● JOB A: Rename "epsilon" as "the error term" in the passage on puzzle ratings, and reproduce the passage between "(note: you may" and "no longer zero)", inclusive.

For a randomly selected puzzle the expectation of the measurement error is zero.

But this is no longer true if we select puzzles based on their observed rating:

For a puzzle rated below the average of all puzzles (robs_i,t<mean(rtrue)) the expected value of epsilon is negative (a puzzle can have a low observed rating if its true rating is low, or we just got a negative measurement error by accident), for large observed ratings the opposite is true

(note: you may say isn't the expected value of epsilon supposed to be zero? this is correct only for unconditional observations, but when you select very large or very small observed ratings it is no longer unconditional, you're selecting the puzzle based on the outcome, now you're taking a conditional expectation of epsilon, and it is no longer zero)

Item position entries
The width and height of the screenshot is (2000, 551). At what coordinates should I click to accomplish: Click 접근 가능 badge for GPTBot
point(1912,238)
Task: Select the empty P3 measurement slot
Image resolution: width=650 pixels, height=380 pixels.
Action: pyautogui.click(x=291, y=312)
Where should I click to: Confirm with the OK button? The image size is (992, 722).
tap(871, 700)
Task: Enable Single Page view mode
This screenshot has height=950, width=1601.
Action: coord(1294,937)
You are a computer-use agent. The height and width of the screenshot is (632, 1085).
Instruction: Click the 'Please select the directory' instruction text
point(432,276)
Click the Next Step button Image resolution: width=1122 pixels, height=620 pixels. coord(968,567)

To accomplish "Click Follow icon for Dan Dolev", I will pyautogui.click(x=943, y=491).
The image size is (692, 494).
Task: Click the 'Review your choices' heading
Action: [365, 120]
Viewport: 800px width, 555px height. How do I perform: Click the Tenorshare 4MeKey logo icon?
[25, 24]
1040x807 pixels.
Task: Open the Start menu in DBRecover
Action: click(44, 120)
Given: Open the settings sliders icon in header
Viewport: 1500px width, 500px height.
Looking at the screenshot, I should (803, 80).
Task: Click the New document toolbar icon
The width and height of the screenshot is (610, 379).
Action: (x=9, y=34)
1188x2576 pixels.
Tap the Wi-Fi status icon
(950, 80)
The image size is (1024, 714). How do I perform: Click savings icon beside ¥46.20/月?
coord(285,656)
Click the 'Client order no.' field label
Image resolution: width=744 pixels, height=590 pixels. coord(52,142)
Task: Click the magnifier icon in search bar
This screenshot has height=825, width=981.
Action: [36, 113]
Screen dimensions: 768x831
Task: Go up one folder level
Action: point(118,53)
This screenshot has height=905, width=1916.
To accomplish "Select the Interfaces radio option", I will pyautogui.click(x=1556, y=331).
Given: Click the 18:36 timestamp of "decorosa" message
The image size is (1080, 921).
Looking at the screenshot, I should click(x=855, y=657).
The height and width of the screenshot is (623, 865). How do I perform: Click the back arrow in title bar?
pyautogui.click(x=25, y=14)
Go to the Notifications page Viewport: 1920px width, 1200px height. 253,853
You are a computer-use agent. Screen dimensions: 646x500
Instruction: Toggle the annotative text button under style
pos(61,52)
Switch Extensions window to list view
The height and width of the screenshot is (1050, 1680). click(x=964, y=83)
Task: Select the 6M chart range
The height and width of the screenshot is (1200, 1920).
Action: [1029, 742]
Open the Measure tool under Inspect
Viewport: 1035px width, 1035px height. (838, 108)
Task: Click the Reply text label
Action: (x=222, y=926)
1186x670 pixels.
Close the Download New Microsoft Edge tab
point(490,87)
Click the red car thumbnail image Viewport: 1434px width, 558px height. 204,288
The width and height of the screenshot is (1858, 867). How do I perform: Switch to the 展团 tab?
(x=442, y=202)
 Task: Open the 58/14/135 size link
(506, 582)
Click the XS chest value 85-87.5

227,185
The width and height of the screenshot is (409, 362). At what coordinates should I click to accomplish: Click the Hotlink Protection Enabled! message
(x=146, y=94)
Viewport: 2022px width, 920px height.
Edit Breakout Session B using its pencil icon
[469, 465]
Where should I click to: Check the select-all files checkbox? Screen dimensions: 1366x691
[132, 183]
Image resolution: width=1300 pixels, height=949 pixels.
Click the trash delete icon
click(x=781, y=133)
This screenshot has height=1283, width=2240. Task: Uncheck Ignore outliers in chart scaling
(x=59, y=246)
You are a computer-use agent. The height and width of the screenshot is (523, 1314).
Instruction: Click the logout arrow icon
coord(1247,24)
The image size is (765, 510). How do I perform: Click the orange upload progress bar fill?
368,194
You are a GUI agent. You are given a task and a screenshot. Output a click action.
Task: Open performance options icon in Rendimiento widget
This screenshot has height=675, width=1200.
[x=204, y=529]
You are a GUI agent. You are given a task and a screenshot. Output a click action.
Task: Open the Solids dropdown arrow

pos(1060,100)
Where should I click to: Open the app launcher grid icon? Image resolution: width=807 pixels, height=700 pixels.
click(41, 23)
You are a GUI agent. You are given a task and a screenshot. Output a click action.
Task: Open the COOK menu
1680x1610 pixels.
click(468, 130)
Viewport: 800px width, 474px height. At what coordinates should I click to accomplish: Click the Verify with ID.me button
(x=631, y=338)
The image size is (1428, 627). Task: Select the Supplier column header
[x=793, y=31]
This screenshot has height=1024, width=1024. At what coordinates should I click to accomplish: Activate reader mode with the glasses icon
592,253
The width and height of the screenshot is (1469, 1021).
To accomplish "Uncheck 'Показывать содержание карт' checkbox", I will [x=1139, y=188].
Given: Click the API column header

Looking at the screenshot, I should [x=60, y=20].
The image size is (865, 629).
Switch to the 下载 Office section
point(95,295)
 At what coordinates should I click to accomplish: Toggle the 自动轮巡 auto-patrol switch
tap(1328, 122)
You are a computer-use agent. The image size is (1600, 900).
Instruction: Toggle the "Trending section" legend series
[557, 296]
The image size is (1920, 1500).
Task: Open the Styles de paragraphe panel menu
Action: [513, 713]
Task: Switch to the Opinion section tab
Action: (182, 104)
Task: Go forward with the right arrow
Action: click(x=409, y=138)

● JOB B: Show each line of the listing that contains the string "Instruction".

● CORRECT RESPONSE A:
(note: you may say isn't the expected value of the error term supposed to be zero? this is correct only for unconditional observations, but when you select very large or very small observed ratings it is no longer unconditional, you're selecting the puzzle based on the outcome, now you're taking a conditional expectation of the error term, and it is no longer zero)

● CORRECT RESPONSE B:
Instruction: Click the 'Please select the directory' instruction text
Instruction: Toggle the annotative text button under style
Instruction: Click the logout arrow icon
Instruction: Toggle the "Trending section" legend series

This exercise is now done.